__Your task__.
Find the line in the data below that contains "This screenshot has width=611, height=364.". Return that line and all the lines after it, unchanged.

============================================================

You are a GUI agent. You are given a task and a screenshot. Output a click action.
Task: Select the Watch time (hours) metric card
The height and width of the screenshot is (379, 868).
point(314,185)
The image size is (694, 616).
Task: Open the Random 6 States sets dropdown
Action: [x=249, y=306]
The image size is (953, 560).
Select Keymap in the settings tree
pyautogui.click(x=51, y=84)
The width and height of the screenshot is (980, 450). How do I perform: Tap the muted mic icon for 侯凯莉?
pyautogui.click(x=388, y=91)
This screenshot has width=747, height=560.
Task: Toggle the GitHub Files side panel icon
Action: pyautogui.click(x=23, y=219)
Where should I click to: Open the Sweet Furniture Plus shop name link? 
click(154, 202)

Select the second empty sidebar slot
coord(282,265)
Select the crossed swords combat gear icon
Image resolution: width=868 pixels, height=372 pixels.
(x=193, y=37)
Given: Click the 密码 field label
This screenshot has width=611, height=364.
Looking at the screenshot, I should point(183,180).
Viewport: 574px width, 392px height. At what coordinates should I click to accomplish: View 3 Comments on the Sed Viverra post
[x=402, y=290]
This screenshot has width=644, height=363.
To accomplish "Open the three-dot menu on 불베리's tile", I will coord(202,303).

============================================================

__Finished exercise__.
This screenshot has width=611, height=364.
Looking at the screenshot, I should point(183,180).
Viewport: 574px width, 392px height. At what coordinates should I click to accomplish: View 3 Comments on the Sed Viverra post
[x=402, y=290]
This screenshot has width=644, height=363.
To accomplish "Open the three-dot menu on 불베리's tile", I will coord(202,303).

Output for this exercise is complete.